■ **GOAL**:
Copy the records below verbatim, starting with the line that contains "Screen dimensions: 189x110" and ending with the line that contains "Action: click(1755, 65)", including both of those lines.

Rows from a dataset
▽

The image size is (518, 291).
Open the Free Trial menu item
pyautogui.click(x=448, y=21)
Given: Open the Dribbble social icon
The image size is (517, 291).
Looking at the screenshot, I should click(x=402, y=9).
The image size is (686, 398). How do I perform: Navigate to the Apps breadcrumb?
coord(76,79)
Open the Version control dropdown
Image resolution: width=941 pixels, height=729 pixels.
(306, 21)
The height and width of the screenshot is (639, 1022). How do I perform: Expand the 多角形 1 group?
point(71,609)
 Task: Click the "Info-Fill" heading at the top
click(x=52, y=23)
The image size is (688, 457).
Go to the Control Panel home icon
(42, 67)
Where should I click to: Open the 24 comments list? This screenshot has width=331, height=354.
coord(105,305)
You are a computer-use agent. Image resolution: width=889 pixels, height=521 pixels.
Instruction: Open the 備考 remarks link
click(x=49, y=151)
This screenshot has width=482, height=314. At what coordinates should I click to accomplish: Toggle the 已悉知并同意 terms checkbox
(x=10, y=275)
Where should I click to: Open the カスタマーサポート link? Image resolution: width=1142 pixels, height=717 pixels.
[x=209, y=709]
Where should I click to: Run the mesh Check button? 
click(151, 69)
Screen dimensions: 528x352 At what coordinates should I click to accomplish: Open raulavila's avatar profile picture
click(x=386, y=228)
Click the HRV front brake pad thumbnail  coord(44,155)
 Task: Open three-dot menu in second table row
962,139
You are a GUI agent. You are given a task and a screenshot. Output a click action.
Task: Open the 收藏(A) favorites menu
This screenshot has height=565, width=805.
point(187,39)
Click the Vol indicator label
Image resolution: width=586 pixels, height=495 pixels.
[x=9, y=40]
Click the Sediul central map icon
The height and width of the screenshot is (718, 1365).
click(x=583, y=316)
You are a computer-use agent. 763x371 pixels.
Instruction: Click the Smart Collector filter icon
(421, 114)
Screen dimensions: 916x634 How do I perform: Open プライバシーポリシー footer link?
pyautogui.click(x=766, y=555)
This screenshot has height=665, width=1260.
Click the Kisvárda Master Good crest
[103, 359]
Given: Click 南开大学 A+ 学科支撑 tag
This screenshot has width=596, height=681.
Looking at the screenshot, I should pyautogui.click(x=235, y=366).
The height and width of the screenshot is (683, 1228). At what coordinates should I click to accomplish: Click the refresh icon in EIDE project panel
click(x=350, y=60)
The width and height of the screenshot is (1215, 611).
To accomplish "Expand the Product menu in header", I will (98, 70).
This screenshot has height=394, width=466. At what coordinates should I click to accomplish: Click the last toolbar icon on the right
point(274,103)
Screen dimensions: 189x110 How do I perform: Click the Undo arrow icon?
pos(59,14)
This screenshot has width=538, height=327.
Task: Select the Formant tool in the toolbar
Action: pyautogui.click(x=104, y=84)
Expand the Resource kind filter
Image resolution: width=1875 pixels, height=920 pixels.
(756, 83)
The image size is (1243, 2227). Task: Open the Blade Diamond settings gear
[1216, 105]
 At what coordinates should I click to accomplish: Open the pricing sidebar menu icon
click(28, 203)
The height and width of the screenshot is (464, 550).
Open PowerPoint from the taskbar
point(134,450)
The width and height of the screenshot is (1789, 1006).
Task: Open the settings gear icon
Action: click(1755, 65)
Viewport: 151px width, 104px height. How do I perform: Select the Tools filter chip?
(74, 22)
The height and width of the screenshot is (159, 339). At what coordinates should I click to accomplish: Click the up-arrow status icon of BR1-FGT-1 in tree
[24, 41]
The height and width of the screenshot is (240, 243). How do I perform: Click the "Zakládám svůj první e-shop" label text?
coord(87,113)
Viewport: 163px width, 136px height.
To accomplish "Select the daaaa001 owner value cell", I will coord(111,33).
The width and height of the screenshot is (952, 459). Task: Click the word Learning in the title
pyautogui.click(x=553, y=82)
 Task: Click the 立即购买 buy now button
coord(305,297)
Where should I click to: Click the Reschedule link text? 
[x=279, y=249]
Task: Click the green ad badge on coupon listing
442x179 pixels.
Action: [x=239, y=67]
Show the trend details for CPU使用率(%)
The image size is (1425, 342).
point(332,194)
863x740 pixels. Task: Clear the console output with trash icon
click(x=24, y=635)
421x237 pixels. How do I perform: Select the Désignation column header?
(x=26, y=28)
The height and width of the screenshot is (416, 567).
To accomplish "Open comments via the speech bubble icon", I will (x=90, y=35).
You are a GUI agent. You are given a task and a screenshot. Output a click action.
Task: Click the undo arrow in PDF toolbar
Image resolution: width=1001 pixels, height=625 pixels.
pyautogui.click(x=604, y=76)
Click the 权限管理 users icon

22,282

△

■ **REPLY TO THE EXERCISE**:
Screen dimensions: 189x110 How do I perform: Click the Undo arrow icon?
pos(59,14)
This screenshot has width=538, height=327.
Task: Select the Formant tool in the toolbar
Action: pyautogui.click(x=104, y=84)
Expand the Resource kind filter
Image resolution: width=1875 pixels, height=920 pixels.
(756, 83)
The image size is (1243, 2227). Task: Open the Blade Diamond settings gear
[1216, 105]
 At what coordinates should I click to accomplish: Open the pricing sidebar menu icon
click(28, 203)
The height and width of the screenshot is (464, 550).
Open PowerPoint from the taskbar
point(134,450)
The width and height of the screenshot is (1789, 1006).
Task: Open the settings gear icon
Action: click(1755, 65)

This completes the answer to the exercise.